Recently, I was researching a post on US v EU unemployment. No.1 on Google (a news result) was a post with some observations on EU vs US economic policy. This paragraph caught my attention
…But many European countries have completely mismanaged their budgets for continued government stimulus, which lends to the argument of free market supports that Keynesian economics is unsustainable. Greece is relying on the most recent bailout to pay its bills and creditors want to see further cuts. Spain is also cutting spending, while dealing with a revived separatist movement of the Catalan province that does not want to pay the country’s bills. Both of these countries have the eurozone’s highest unemployment rates of 25 percent apiece. (AIM.org)
A few observations sprang to mind:
- Europe is not pursuing Keynesian economics! To slash spending in a recession is the opposite of what Keynesian economics proposes. You could argue Keynesian economics (stimulus spending in a recession) is not going to be helpful, you could argue fiscal stimulus is undesirable when bond rates are rising; but, I don’t even think the most ardent critic of Keynesian economics would try to argue countries in the Eurozone are actually pursuing Keynesian economics.
- ‘continued government stimulus’ There is a tendency to assume that countries with high levels of government spending as a % of GDP are ‘Keynesian’. Keynesian fiscal policy aims to be counter-cyclical. In a boom, that means reducing the deficit to dampen consumer spending. For example, in a boom a very large tax cut (e.g. Bush tax cut in US) is not desirable. A boom is a time to reduce the deficit not widen it. Keynesian fiscal policy essential suggests government should spend when there is a very large rise in private sector saving to prevent unemployed resources.

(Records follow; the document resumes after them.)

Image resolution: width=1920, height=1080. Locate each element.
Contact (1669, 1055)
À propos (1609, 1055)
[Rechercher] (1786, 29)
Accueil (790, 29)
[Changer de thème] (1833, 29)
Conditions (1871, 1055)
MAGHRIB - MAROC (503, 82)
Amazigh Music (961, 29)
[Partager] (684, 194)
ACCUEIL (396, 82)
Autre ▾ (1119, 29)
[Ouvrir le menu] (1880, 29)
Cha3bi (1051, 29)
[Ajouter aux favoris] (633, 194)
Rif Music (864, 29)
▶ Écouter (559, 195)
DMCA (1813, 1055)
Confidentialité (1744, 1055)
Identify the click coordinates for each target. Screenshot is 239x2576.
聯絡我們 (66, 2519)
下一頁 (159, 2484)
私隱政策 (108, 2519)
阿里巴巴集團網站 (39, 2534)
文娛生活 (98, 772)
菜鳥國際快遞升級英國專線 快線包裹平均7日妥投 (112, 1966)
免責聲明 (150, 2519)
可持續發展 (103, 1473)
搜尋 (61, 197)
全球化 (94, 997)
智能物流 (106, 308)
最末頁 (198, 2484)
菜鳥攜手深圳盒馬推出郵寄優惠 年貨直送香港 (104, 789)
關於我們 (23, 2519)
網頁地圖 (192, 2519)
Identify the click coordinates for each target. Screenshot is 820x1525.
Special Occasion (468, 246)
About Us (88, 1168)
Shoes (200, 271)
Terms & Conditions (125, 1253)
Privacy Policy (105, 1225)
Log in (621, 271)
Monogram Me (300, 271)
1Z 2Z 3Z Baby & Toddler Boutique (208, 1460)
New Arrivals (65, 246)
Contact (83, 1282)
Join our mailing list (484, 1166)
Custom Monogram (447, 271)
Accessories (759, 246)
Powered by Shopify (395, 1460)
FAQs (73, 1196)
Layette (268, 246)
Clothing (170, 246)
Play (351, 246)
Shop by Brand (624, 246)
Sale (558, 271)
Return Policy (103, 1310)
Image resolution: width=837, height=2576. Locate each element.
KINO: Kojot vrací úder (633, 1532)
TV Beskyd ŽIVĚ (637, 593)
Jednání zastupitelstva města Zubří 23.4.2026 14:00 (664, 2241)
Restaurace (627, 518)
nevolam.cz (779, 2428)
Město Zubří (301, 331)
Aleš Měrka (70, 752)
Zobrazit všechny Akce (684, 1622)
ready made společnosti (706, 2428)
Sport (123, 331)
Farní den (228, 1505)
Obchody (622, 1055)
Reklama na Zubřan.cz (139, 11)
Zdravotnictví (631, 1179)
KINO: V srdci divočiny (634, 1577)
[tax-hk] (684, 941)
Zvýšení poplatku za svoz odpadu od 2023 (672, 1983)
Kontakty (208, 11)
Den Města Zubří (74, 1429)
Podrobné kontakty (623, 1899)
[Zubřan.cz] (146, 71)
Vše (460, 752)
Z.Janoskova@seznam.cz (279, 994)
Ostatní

- Excessive Government debt wasn’t the main cause of the EU crisis. Many in US, (and to be fair most of the EU elite) have portrayed this crisis as a mismanagement of debt. But, with the exception of Greece, debt levels in Eurozone economies were relatively low before the start of the crisis. Spanish (37% of GDP) and Irish debt (25% of GDP) were much lower than Germany’s. Given the nature of the boom, appropriate Keynesian counter cyclical policies would have involved having higher taxes / lower spending ) and a even lower debt before the crisis. But, the Euro crisis is based in the failings of a single currency and fixed exchange rate of the Euro. (Euro crisis Explained)
- In the long term, Europe and US may need careful examination of long-term spending commitments. With an ageing population there may need to be reforms to welfare entitlements. But, this need to deal with long-term deficit is a different issue to the short term issue of insufficient demand. The evidence from Europe is that austerity policies are close to being self-defeating.
- One reason the US recovery has been stronger than Europe is that the relatively small US fiscal stimulus (it was small when you combine federal and state spending) in US helped maintain demand – compared to Europe where cutting government spending has added to the fall in private sector spending.